▶ **課題**:
下のページ本文から、「from google.adk.tools.base_tool import」で始まり「by returning None.」で終わる部分を、両端も含めて一字も変えずに書き写してください。

▶ **ページ本文**:
==============================

Default value is not supported in function declaration schema for Google AI.
--- Tool: say_hello called with name: there ---
<<< Agent Response: Hello, there!


--- Inspecting Final Session State (After Guardrail Test) ---
Guardrail Triggered Flag: True
Last Weather Report: Hello, there!

Temperature Unit: Celsius

before_tool_callbackを使う

before_model_callbackと同様に、ツールの実行前に実行できるbefore_tool_callbackを定義することができます。

before_tool_callbackは以下のような場面で使用することができます。

ℹ️

実装例の一部のみを取り上げます

before_tool_callbackに使う関数の定義

以下のようにして書くことができます。以下ではターゲットとなるツール名get_weather_statefulにおいて、引数の都市名がparisの場合はブロックします。

from google.adk.tools.base_tool import BaseTool
from google.adk.tools.tool_context import ToolContext
from typing import Optional, Dict, Any # For type hints

def block_paris_tool_guardrail(
    tool: BaseTool, args: Dict[str, Any], tool_context: ToolContext
) -> Optional[Dict]:
    """
    Checks if 'get_weather_stateful' is called for 'Paris'.
    If so, blocks the tool execution and returns a specific error dictionary.
    Otherwise, allows the tool call to proceed by returning None.
    """

==============================

▶ **掲載エントリ**:
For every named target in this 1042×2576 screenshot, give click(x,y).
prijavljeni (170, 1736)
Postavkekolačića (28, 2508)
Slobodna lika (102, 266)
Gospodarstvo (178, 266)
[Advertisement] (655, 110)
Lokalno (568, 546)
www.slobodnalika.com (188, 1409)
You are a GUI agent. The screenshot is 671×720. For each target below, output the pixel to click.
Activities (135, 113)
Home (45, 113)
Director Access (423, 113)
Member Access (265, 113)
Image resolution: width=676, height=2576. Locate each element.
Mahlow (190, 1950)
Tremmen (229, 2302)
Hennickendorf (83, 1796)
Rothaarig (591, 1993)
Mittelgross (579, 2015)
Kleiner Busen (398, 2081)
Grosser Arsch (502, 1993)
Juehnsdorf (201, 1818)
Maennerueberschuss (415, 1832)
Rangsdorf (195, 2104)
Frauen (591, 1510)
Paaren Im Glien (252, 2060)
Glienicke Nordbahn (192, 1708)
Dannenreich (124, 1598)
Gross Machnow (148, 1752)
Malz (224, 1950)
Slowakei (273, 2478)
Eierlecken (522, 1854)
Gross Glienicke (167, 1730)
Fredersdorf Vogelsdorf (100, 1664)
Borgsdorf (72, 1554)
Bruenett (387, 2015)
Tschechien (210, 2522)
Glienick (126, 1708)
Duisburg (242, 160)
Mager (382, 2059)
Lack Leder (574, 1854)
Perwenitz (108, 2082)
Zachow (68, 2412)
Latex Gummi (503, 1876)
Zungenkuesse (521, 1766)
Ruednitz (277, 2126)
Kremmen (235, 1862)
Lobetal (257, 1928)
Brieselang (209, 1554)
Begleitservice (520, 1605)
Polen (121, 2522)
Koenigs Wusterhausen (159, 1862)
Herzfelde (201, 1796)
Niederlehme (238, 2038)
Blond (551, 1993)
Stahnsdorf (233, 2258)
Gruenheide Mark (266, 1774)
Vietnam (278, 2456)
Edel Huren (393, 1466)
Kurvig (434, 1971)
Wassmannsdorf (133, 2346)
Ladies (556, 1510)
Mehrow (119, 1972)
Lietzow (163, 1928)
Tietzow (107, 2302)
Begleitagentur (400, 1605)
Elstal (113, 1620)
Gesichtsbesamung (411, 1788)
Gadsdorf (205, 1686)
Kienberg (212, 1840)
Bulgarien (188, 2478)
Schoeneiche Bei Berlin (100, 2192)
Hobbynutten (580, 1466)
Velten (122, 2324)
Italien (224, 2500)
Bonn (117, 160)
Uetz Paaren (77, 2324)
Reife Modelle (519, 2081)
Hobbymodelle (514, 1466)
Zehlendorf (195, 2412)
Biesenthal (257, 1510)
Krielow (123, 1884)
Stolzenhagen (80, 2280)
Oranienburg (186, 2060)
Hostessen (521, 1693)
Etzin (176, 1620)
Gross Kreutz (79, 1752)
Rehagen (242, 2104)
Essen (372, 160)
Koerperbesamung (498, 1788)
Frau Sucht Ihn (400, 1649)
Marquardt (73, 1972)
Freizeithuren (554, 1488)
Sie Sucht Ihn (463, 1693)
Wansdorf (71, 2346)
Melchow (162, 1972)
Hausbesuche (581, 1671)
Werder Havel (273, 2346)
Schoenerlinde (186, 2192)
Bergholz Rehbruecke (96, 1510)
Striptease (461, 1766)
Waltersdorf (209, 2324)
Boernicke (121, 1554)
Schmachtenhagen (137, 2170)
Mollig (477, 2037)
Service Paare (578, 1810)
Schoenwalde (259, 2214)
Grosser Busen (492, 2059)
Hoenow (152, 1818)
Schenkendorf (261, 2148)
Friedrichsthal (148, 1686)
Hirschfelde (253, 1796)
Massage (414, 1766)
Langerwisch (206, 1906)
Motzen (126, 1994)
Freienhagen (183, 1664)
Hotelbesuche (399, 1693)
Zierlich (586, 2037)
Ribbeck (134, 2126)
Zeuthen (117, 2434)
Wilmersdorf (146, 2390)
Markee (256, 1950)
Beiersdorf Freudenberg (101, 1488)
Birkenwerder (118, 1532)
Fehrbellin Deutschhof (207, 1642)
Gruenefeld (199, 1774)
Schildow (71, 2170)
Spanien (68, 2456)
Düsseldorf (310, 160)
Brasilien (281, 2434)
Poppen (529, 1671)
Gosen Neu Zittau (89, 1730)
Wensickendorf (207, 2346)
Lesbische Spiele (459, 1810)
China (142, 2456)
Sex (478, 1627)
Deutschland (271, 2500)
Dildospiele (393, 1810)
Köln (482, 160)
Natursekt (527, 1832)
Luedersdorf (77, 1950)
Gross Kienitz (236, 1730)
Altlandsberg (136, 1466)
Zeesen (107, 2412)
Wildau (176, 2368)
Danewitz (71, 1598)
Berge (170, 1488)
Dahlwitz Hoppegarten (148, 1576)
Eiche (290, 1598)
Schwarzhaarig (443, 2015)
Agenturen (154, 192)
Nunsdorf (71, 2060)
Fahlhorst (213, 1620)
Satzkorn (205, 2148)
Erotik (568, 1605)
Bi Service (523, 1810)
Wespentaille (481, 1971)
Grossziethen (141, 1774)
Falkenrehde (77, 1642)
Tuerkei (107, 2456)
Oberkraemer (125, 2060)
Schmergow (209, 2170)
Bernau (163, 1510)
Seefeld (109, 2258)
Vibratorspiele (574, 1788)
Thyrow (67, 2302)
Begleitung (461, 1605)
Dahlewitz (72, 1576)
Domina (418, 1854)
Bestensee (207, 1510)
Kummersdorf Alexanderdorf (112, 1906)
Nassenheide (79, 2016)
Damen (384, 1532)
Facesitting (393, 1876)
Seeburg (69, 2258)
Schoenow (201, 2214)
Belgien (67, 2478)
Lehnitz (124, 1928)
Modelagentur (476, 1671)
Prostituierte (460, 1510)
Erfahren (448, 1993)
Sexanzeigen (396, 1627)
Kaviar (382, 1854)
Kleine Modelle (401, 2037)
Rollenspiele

==============================

▶ **本課題の出力**:
from google.adk.tools.base_tool import BaseTool
from google.adk.tools.tool_context import ToolContext
from typing import Optional, Dict, Any # For type hints

def block_paris_tool_guardrail(
    tool: BaseTool, args: Dict[str, Any], tool_context: ToolContext
) -> Optional[Dict]:
    """
    Checks if 'get_weather_stateful' is called for 'Paris'.
    If so, blocks the tool execution and returns a specific error dictionary.
    Otherwise, allows the tool call to proceed by returning None.